After that Listing1 worked fine and generated graph (see attached files).
=============================
Non-Docker installation:
I installed all dependencies without problems:
$ sudo apt-get update
$ sudo apt-get install -y default-jdk cmake g++ wget unzip libclang-dev llvm libgl1-mesa-dev freeglut3-dev libglew-dev libz-dev libssl-dev opencl-headers zsh python finger r-base r-cran-ggplot2 apt-transport-https graphviz
However, I could not install SBT via your command. Later, I found out that I need sudo to be able to install it and the correct instructions on my machine are (I need sudo again):
$ echo "deb https://dl.bintray.com/sbt/debian /" | sudo tee -a /etc/apt/sources.list.d/sbt.list
$ sudo apt-key adv --keyserver hkp://keyserver.ubuntu.com:80 --recv 2EE0EA64E40A89B84B2DF73499E82A75642AC823
$ sudo apt-get update
$ sudo apt-get install -y sbt
When I tried to compile sbt, it again would not compile without sudo. In fact, I realized that I should add sudo to all commands in order to run it on my machine (it's important, otherwise I had some very weird behavior):
$ sudo sbt compile
=============================
I then tried to run $ROOT/lift/scripts/buildRunScripts.py
and then waited for 20 minutes, but nothing has been happing. I tried different things but nothing worked, until I somehow run it again with sudo, and it worked in 1 minute:
$ sudo $ROOT/lift/scripts/buildRunScripts.py
Maybe you should mention that in Troubleshoting section, otherwise it's very frustrating to wait for 20 minutes wihtout understanding what is happening (and surprisingly there were no errors reported, script just stuck) ...

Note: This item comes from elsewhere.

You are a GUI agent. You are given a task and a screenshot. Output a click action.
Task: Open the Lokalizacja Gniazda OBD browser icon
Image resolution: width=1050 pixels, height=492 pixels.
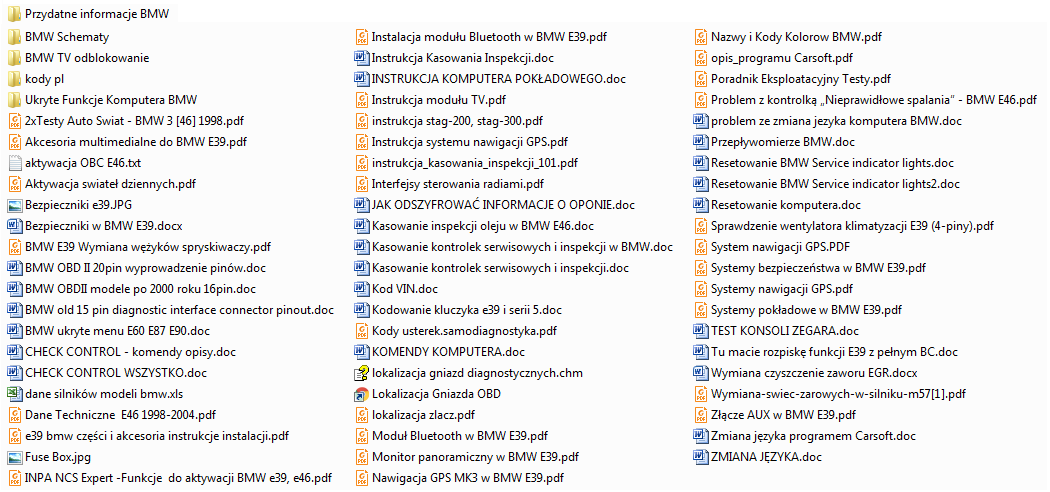point(362,394)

=============================
Then I ran
$ sudo ./build.zsh
All builds were fine apart from "Stencil2D" - it failed - see build.zsh.log
Also, I suggest to clean 'build' directories before using cmake (rm -rf build) otherwise if I have to stop build, fix something and then try again and then I get lots of complaints from cmake ;) ...

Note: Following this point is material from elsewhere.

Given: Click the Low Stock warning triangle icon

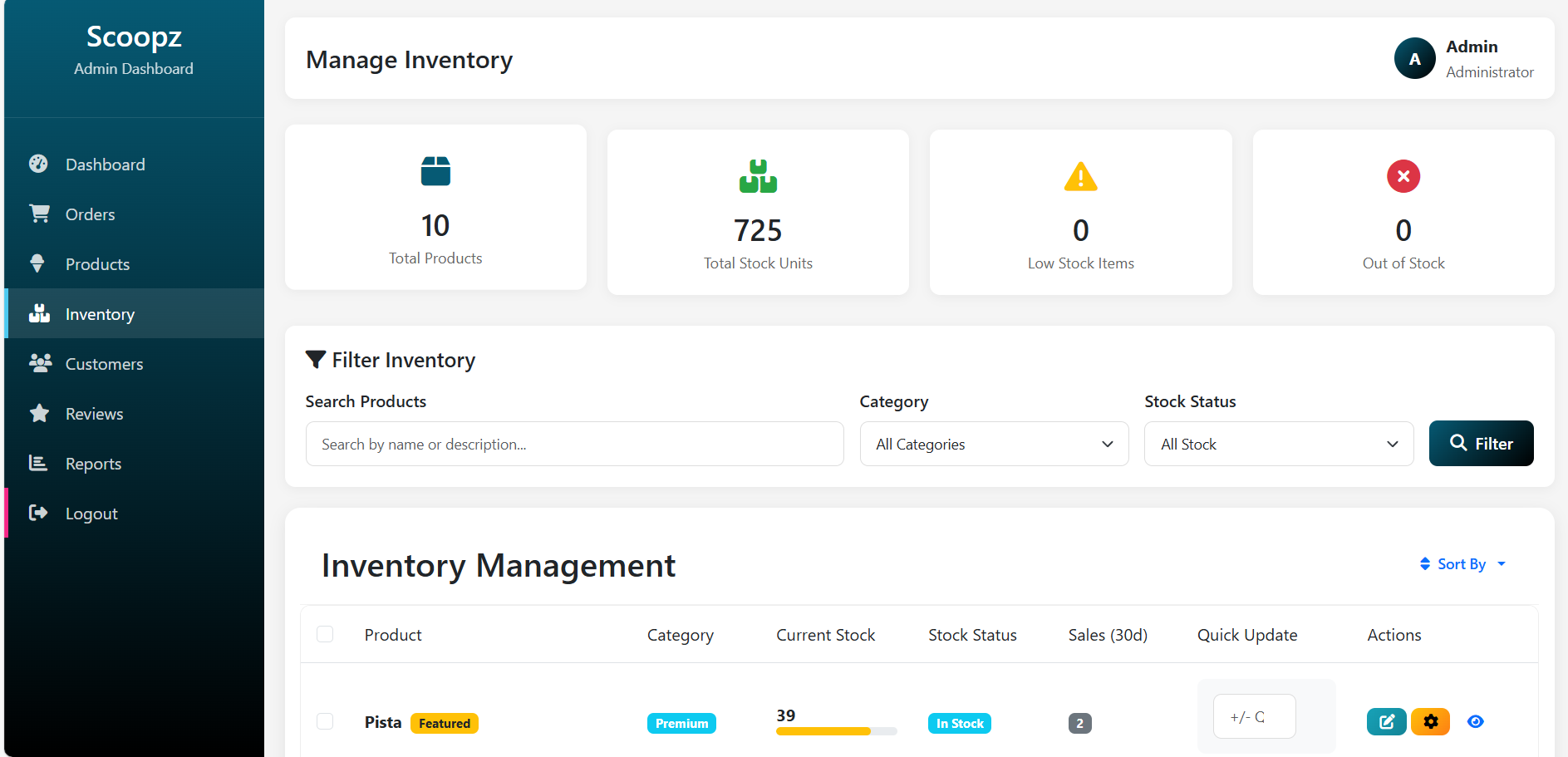Looking at the screenshot, I should 1080,176.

=============================
When running baseline, I though that N-Body stuck - it was very long. Maybe it's better to write some expected time ... But then it worked fine:
Running N-Body, Nvidia...
Running N-Body, AMD...
Running K-Means...
Running Nearest Neighbour...
Running Molecular Dynamics...
Running MRI-Q...
Running Convolution...
Running Matrix Multiplication...
Running GEMV N...
Running GEMV T...
Parsing results...
I added all logs and csv from NVidia GTX 1080
By the way, I guess that AMD results are from using OpenCL in CPU mode?

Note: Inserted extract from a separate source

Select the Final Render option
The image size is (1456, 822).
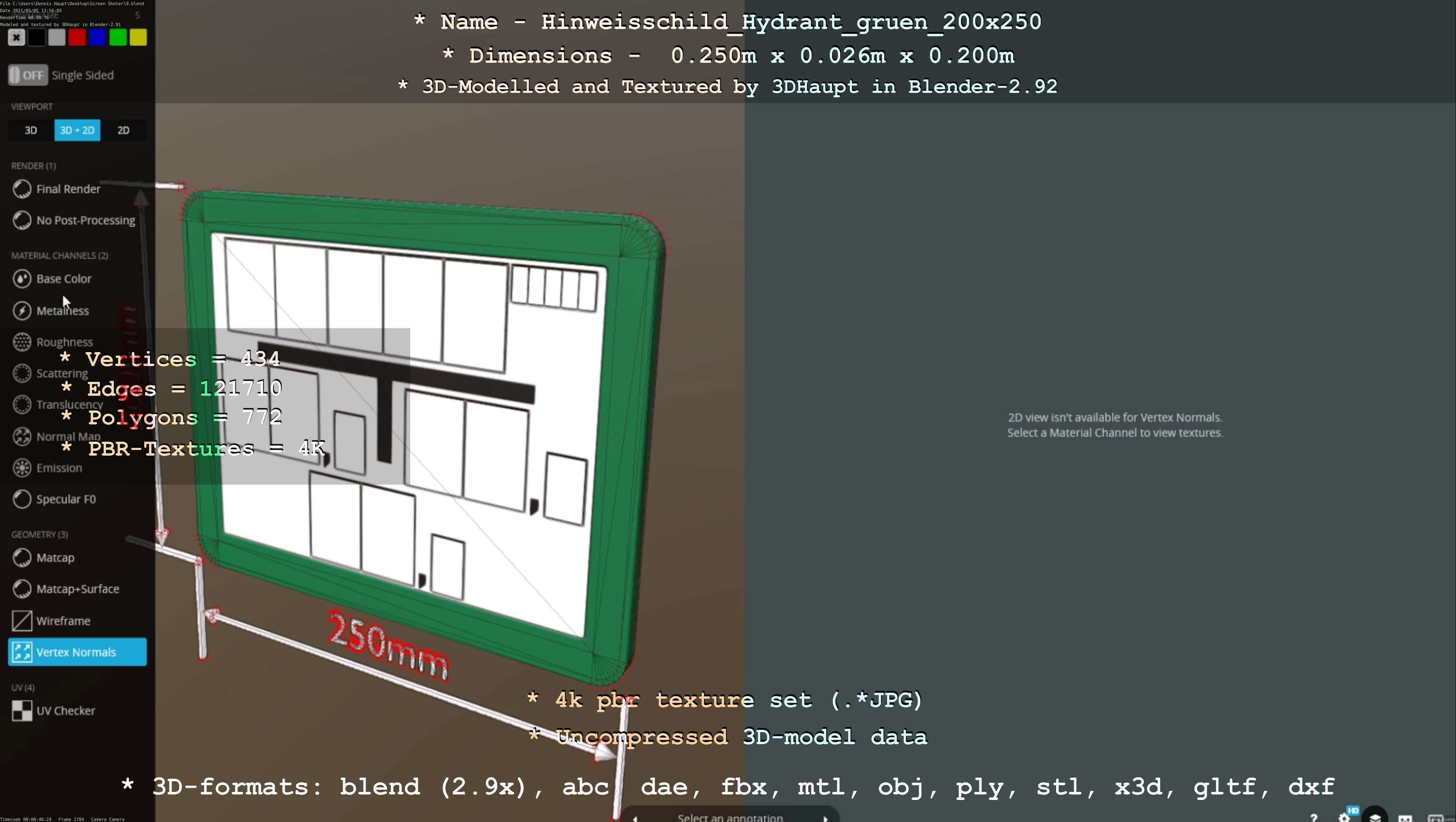tap(68, 189)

=============================
OpenCL kernels were also generated fine:
Generating code for Convolution...
Generating code for Gemv...
Generating code for KMeans...
Generating code for MD...
Generating code for MMAMD...
Generating code for MRIQ...
Generating code for NBody...
Generating code for NN...
Generating code for MMNvidia...
=============================
Running Generated programs seemed to be fine (no errors - see logs)
However when parsing results, I had the following few issues:
$ sudo ./parse_lift.zsh
Parsing results...
awk: fatal: cannot open file `mm_nvidia_no_simpl_lift_small.log' for reading (No such file or directory)
awk: fatal: cannot open file `mm_nvidia_no_opt_lift_small.log' for reading (No such file or directory)
awk: fatal: cannot open file `mm_nvidia_no_simpl_lift_large.log' for reading (No such file or directory)
awk: fatal: cannot open file `mm_nvidia_no_opt_lift_large.log' for reading (No such file or directory)
awk: fatal: cannot open file `convolution_row_no_opt_lift_small.log' for reading (No such file or directory)
awk: fatal: cannot open file `convolution_row_no_opt_lift_large.log' for reading (No such file or directory)
Maybe it's related to failed build of Stencil2D?
Finally, the speedup graph has similar tendencies as your Figure 8, but also has some very high speedups: plot.pdf It seems that the speedup of the best optimized version is always close to 1 or sometimes much better (K-Means - I hope it's not a bug). However, may I ask you to check these logs and results and confirm that they are expected, please? The difference may be due to different GPU used (1080 vs 980) ...
Thanks a lot for participating in AE and making your very interesting work public!